But strangely those who are most identified with doing humanitarian good for the Palestinian Arabs don't appear to be in the front lines of those expressing deep concern at the harm such diversions have caused. And that's an understatement.

One of the most visible signs of where the cash goes (that's present tense - no one believes the scandal has been stopped) is the tunnels of Gaza. The latest news from there - just this month and just from Palestinian Arab sources indicates this vast engineering project is not going smoothly:
  • August 6, 2016: "The al-Qassam Brigades, the armed wing of Hamas, has reported that one of its fighters was killed, Saturday, when a tunnel collapsed on him, in the Gaza Strip. In a statement, al-Qassam said the fighter has been identified as Khaled Methqal al-Hoor, 23... According to the al-Qassam Brigades, ten of its fighters have been killed in several tunnel accidents in several parts of the Gaza Strip, since the beginning of this year." [IMEMC, a Palestinian media source which "combines Palestinian journalists’ deep understanding of the context, history, and the socio-political environment with International journalists’ skills in non-partisan reporting."]
  • August 10, 2016: "Eight Palestinians were injured when a tunnel collapsed in the al-Shujayya neighborhood in eastern Gaza City, local sources told Ma’an. They were taken to al-Shifa Hospital in Gaza City to be treated for light to moderate injuries, according to Gaza Ministry of Health spokesman Ashraf al-Qidra. The incident came after three Palestinians died over recent weeks in tunnel collapse accidents in the Gaza Strip. On Saturday, a member of Hamas' military wing the Izz al-Din al-Qassam Brigades was killed, and in mid-July, two members of the Islamic Jihad were killed in separate incidents..." [Ma'an News Agencybased in Bethlehem]
  • August 14, 2016: "...A member of the Izz al-Din al-Qassam Brigades, the military wing of the Hamas movement, was killed by an electric shock on Saturday while working inside a tunnel in the besieged Gaza Strip. The military wing released a statement confirming the death of Muhammad Shlouf from the city of Gaza... The Hamas movement which governs the blockaded Palestinian territory has been allegedly reconstructing a vast tunnel network intended to be used for carrying out attacks on Israeli military targets and civilians, swathes of which were destroyed during the war... The Institute for Palestine Studies reported in 2012 that Hamas authorities had counted 160 deaths inside the tunnels since the Israeli blockade began in 2007, and in August 2014, al-Jazeera reported that figure to be as high as 400." [IMEMC]
Setting aside the appalling matter of lives thrown away (many of them, probably hundreds, are children) in the cause of expanding the terrorist infrastructure and earning Hamas tunnel-traffic royalties from smuggled cigarettes to benefit Hamas insiders, there's a colossal amount of tunnel building going on in Gaza.

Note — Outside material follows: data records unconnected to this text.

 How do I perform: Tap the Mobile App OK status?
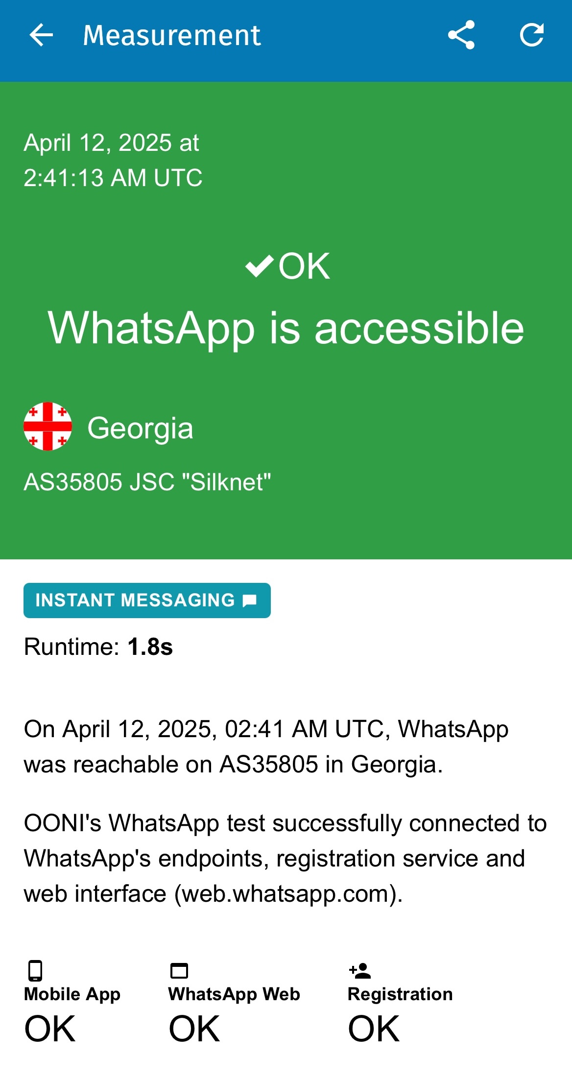coord(50,1029)
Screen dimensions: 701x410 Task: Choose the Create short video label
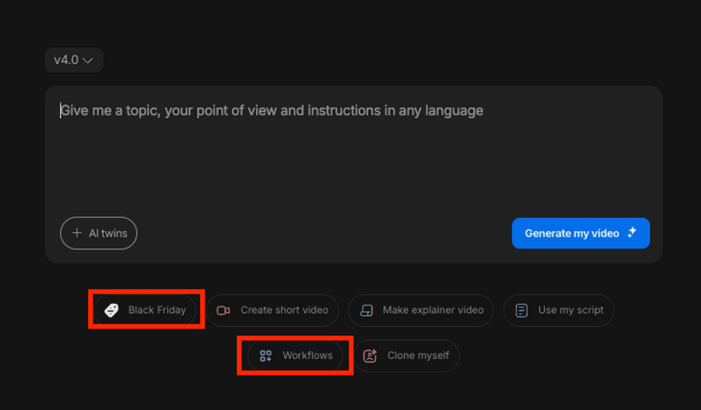(x=284, y=310)
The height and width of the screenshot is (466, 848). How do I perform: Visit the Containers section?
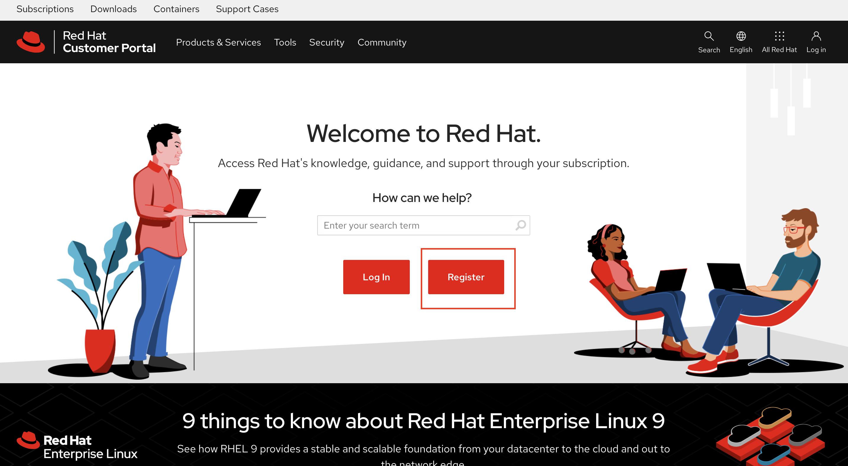(176, 9)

This is one of the Middle East's most ambitious current undertakings, ignoring the mind-blowingly, astronomically-expensive preparations for the 2022 FIFA World Cup in Qatar about which we wrote here: "11-Jul-13: Football and barefaced hypocrisy". And in a world where there are no free lunches, someone's paying for it. Paying for the construction and materials, that is. Essential safety equipment is evidently still looking for a donor.

This is infrastructure investment on a truly serious scale. So, in hideous terms, is the pay-off:
"A Hamas operative who was captured in June after illegally crossing into Israel revealed that the terrorist group’s fighters can travel underground throughout the entirety of Gaza." [The Tower, August 11, 2016]
This is Gaza too: the Al-Mashtal Hotel as it looked some years
ago [Image Source: Reuters]
An important piece this weekend in the Wall Street Journal by one of its editorial writers, David Feith, reaffirms the depressing point ["Your Tax Dollars Fund Palestinian Terror", August 11, 2016] that none of this could happen but for the willful blindness of governments, foremost among them the United States.

It's a weighty charge if true. The WSJ analysis is driven mainly by recent events here in Israel where sensational criminal prosecutions have recently been brought against Palestinian Arab individuals alleging they succeeded in diverting aid money into the hands of Palestinian Arab terrorist organizations. Many millions of dollars are involved.

Sounding an ambitious note, Feith addresses the scandal we have long called here the PA's Rewards for Terror Scheme:
This revelation should spur a broader reassessment of American aid to the Palestinian government... [since] the Palestinian government has used U.S. and other foreign taxpayers’ money to pay generous rewards to the families of terrorists. The deadlier the crime, the larger the prize, up to about $3,100 a month, or several times the average salary of a worker in Palestine’s non-terrorist economy... No U.S. official can plead ignorance. Palestinian law has sanctioned these payments since at least 2004, specifying how much money is earned depending on the circumstances of the attacker and the body count. [WSJ, August 11, 2016
Should spur a broader reassessment. But almost certainly will not.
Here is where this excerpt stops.